(Material to process):
━━━━━━━━━━━━━━━━━━━━
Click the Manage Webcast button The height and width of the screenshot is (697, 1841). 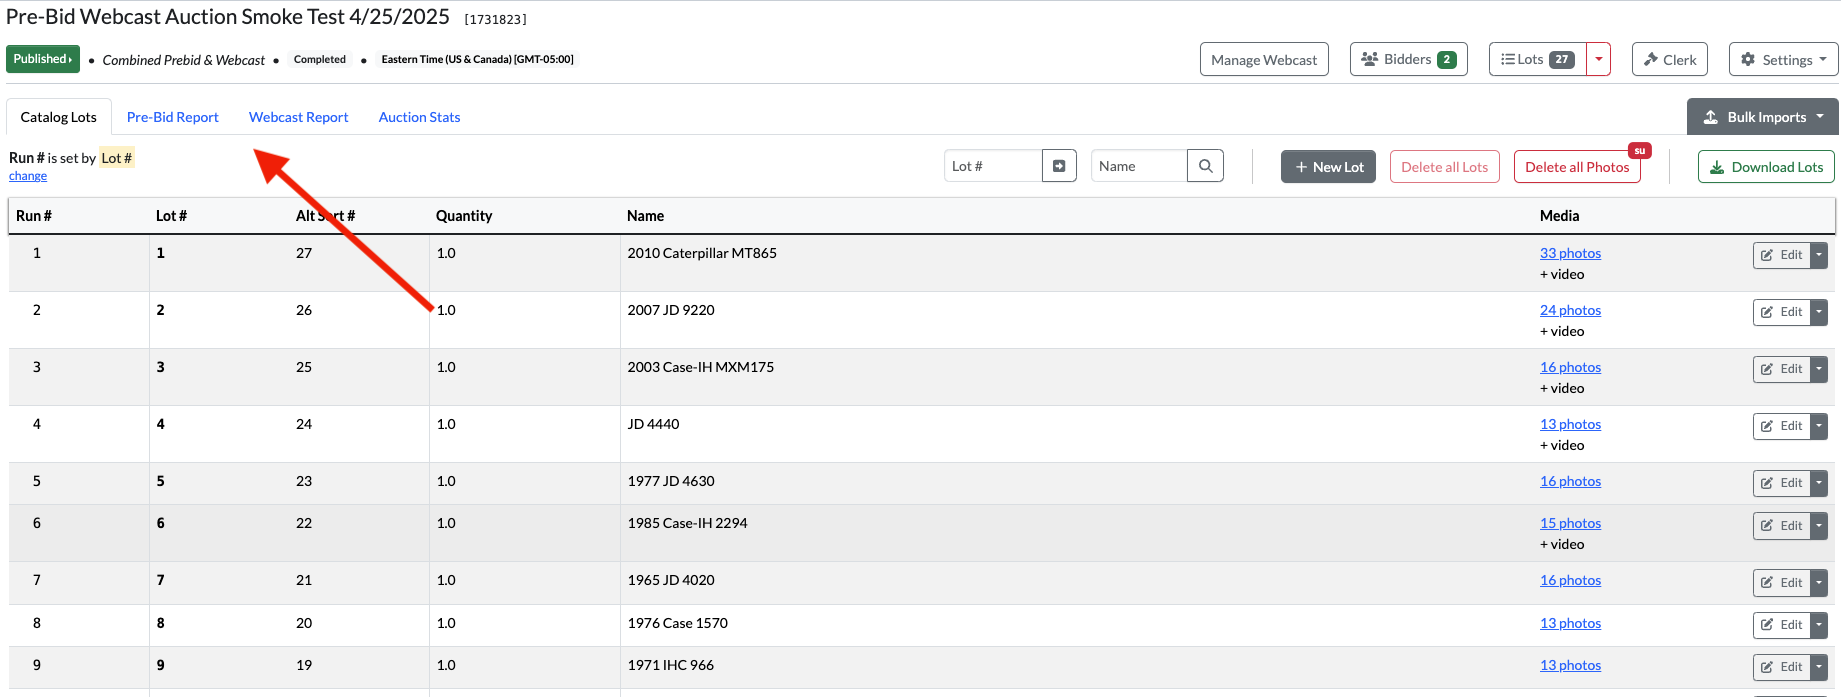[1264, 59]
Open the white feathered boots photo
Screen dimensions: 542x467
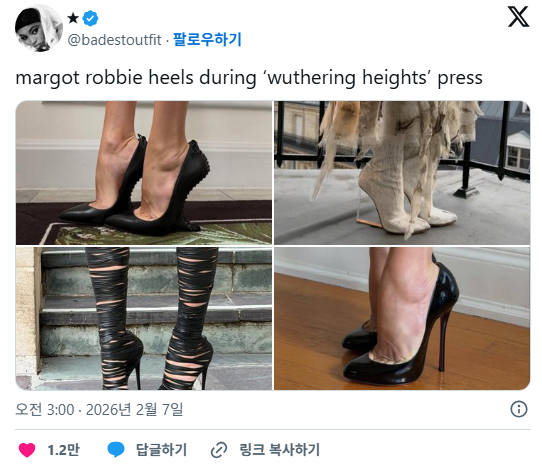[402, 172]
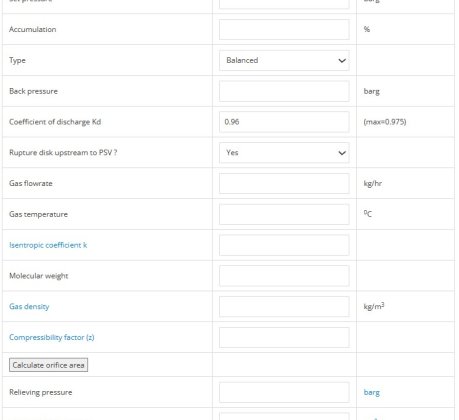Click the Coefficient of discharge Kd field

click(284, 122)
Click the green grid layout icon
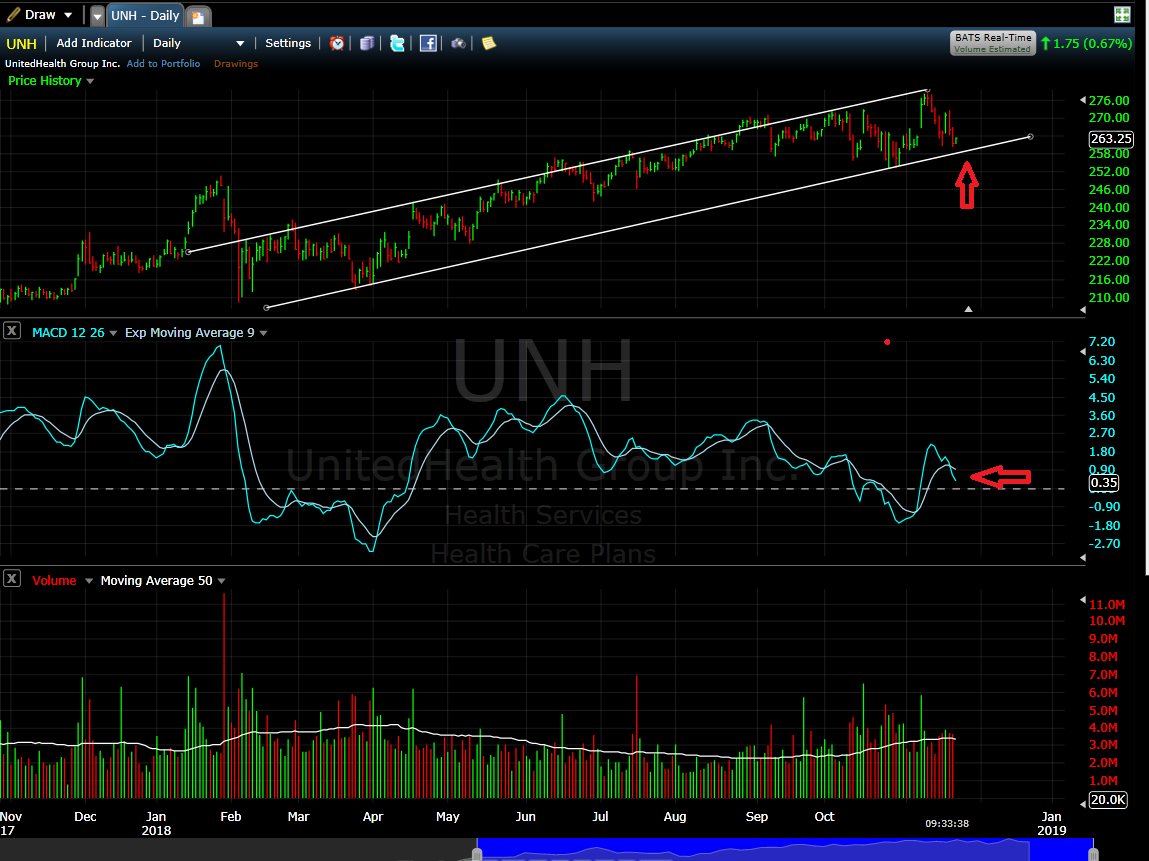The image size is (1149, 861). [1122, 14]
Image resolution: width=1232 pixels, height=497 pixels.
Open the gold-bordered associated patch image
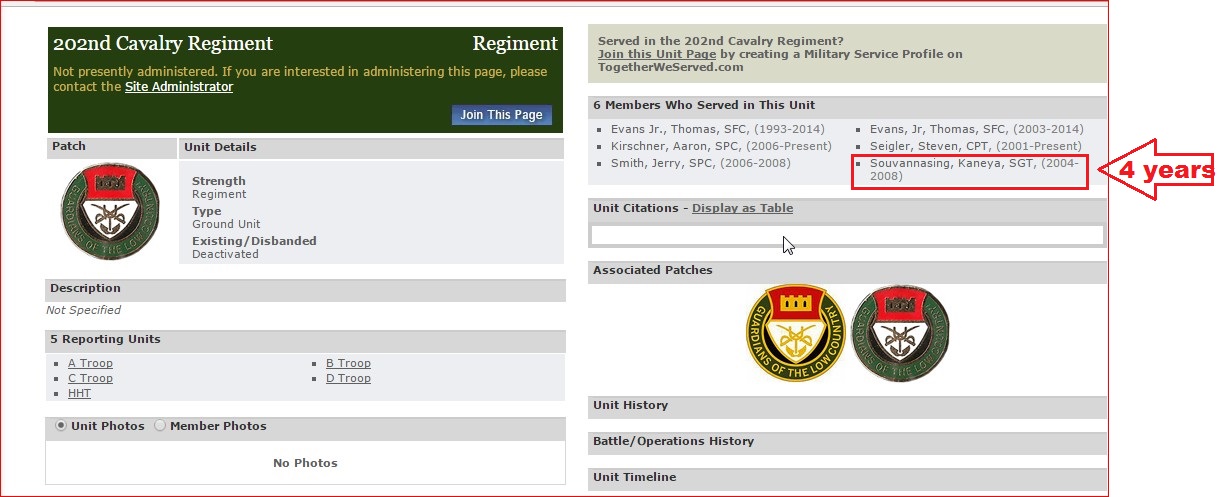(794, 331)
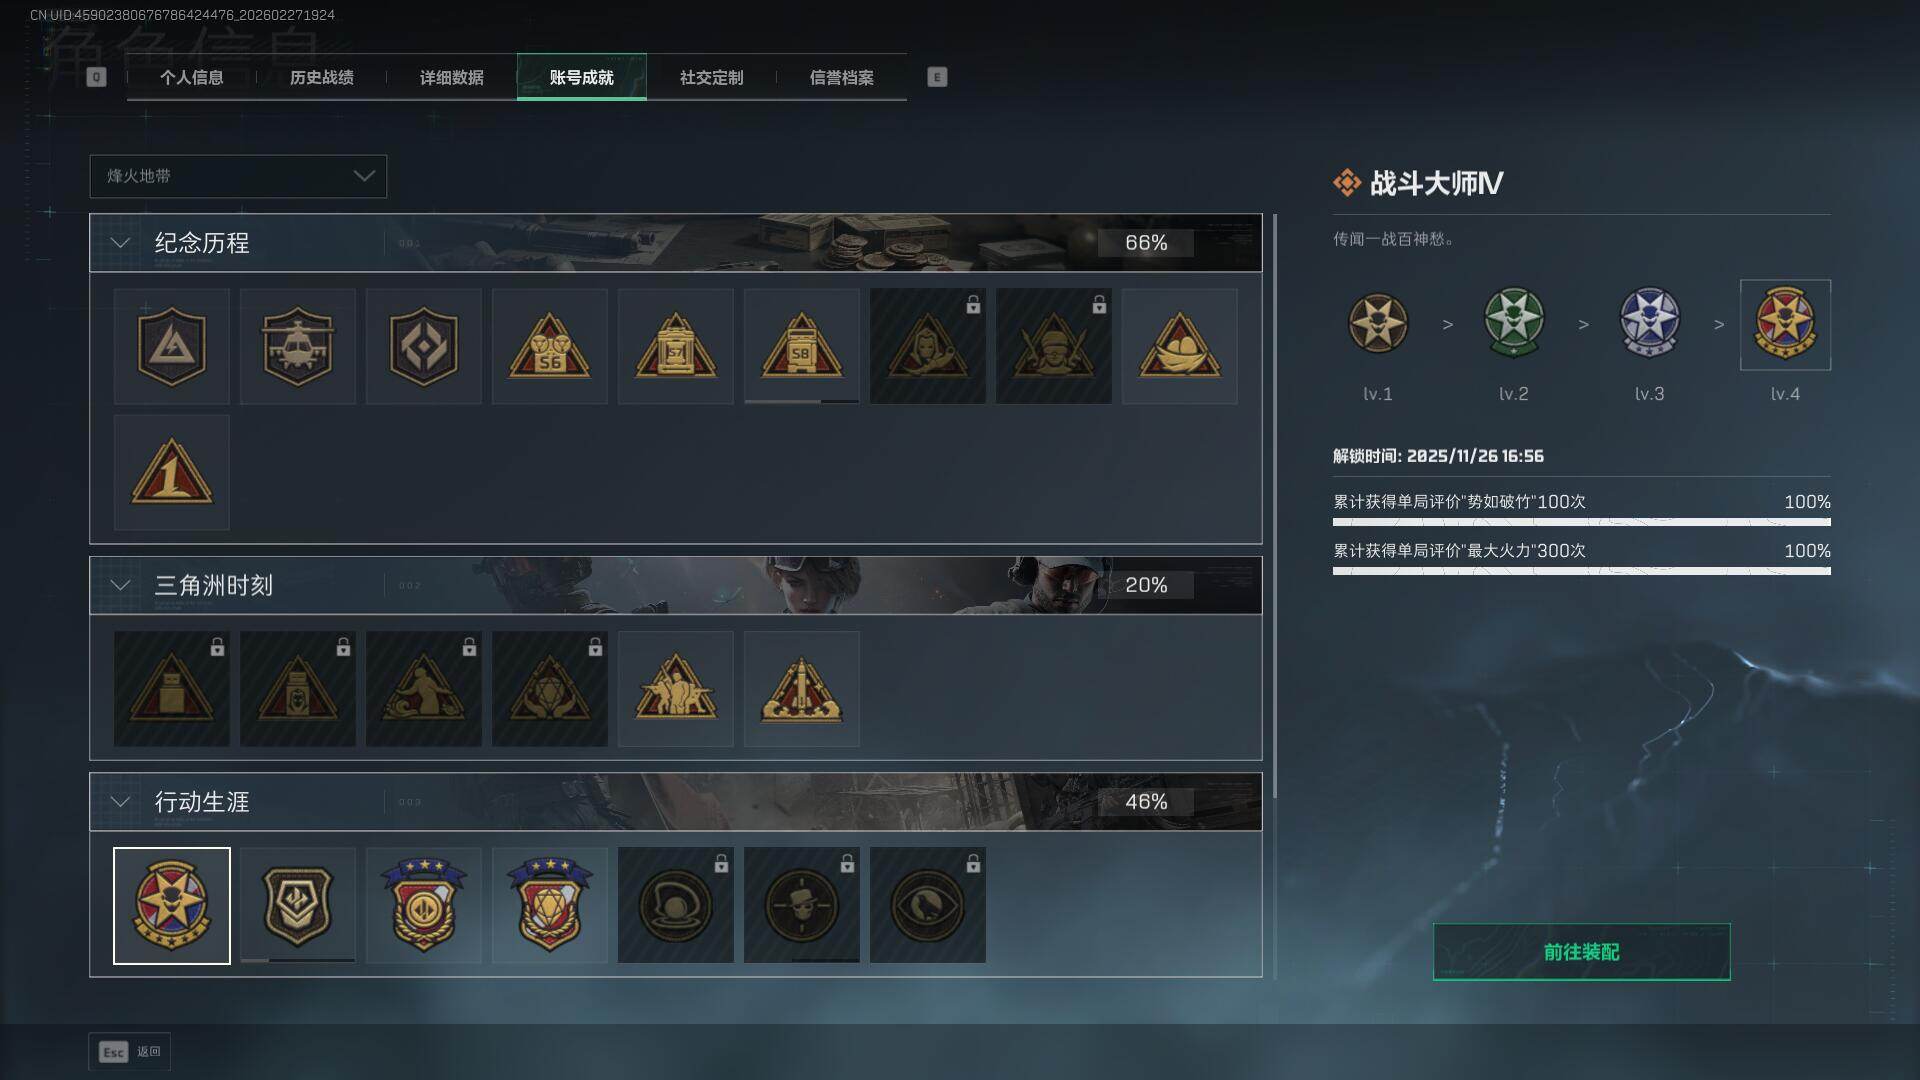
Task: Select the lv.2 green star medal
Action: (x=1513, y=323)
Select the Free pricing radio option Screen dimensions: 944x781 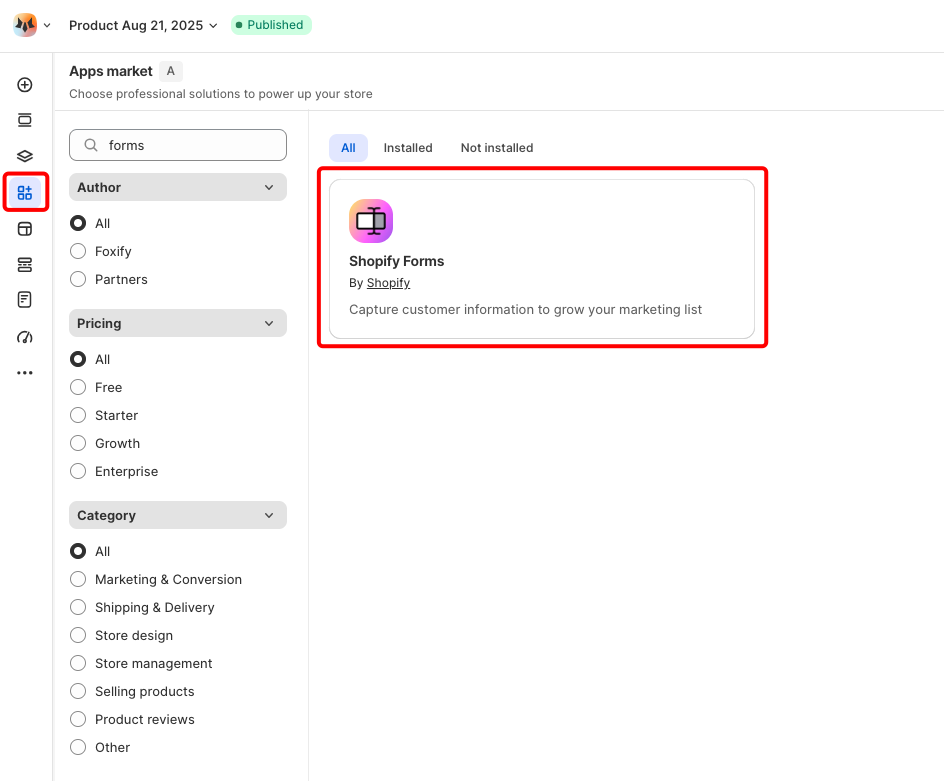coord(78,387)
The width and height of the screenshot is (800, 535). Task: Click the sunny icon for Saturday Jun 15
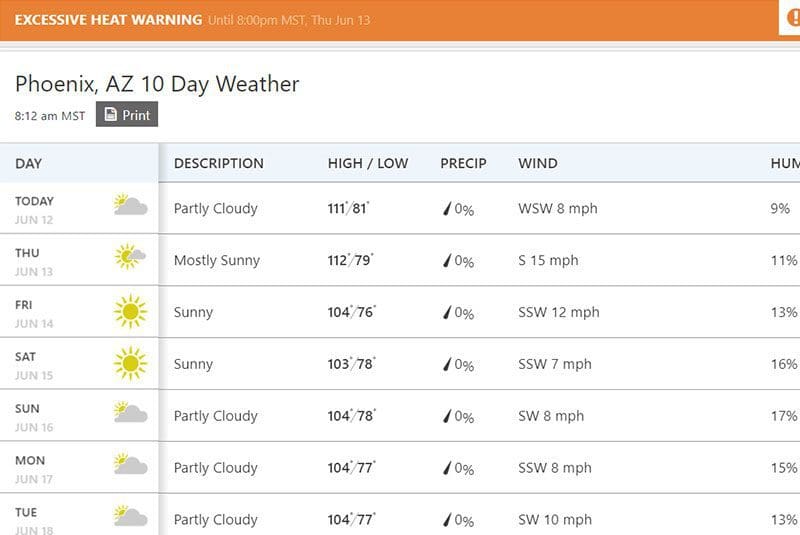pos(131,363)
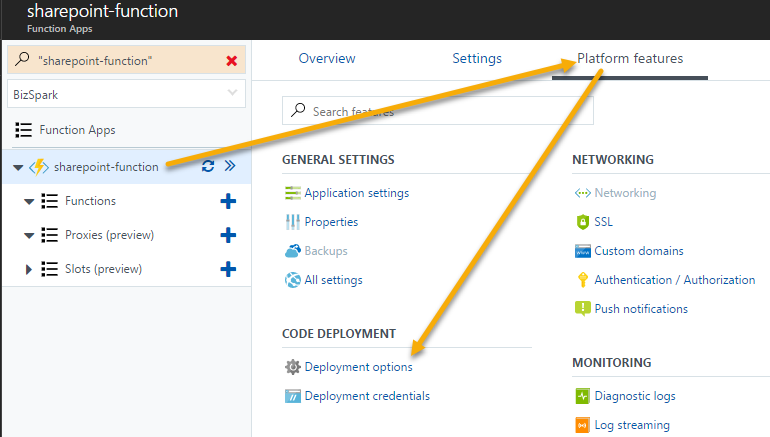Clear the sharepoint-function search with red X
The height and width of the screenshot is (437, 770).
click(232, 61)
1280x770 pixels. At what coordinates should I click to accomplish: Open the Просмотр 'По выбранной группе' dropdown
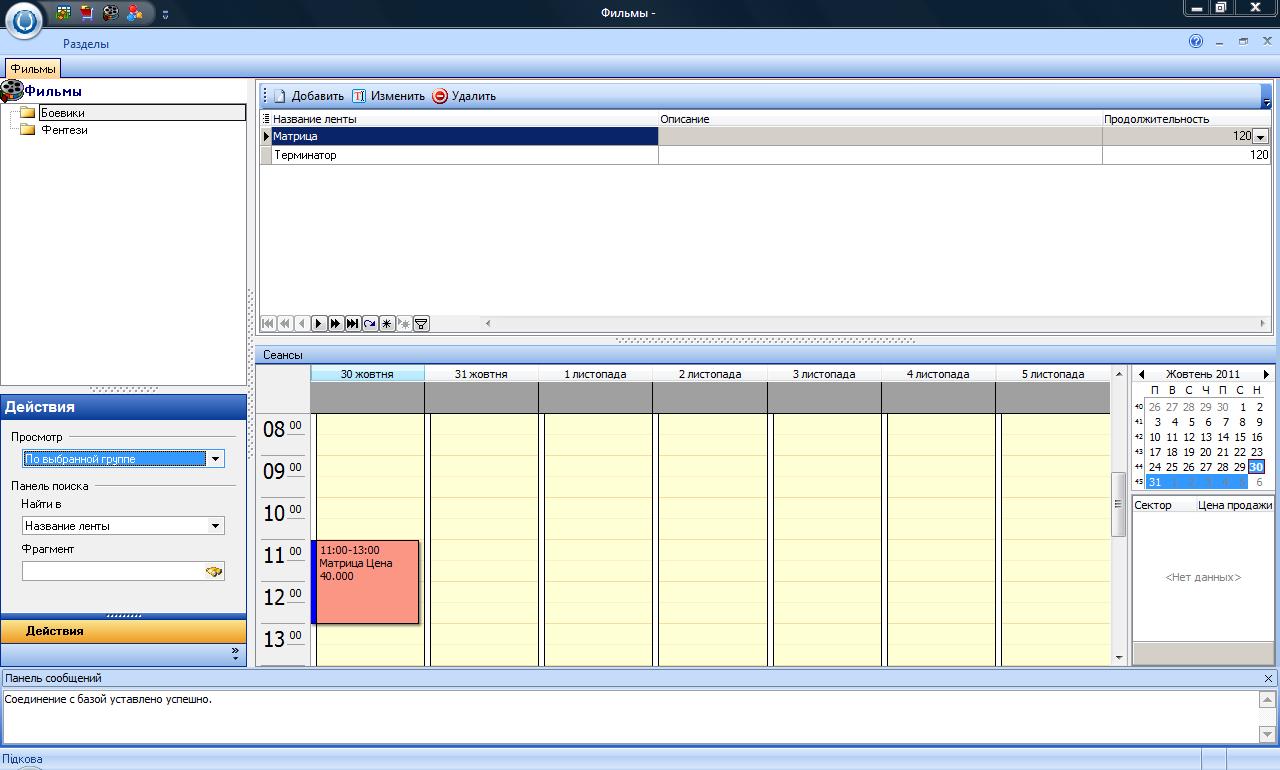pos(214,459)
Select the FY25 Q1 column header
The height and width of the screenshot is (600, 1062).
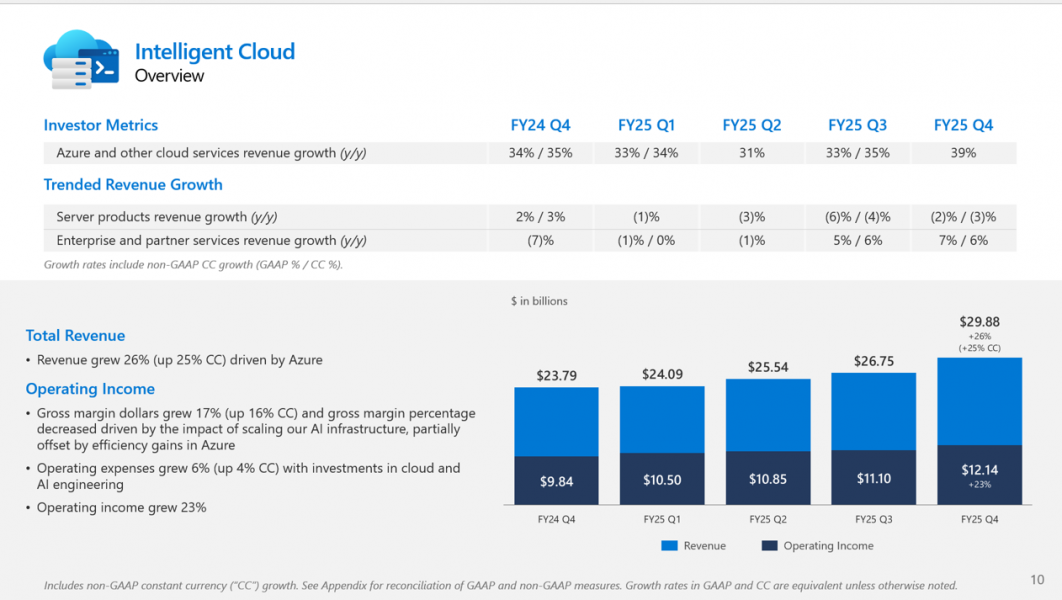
━━━━━━━━━━━━━━━━━━━━
(Your goal):
Output the line that contains "1280x770 pixels. At" and every line after it to the end of the records, word for word, leaving out the pictures.

(Exercise result):
1280x770 pixels. At what coordinates should I click to accomplish: Open the Просмотр 'По выбранной группе' dropdown
pos(214,459)
Select the FY25 Q1 column header
The height and width of the screenshot is (600, 1062).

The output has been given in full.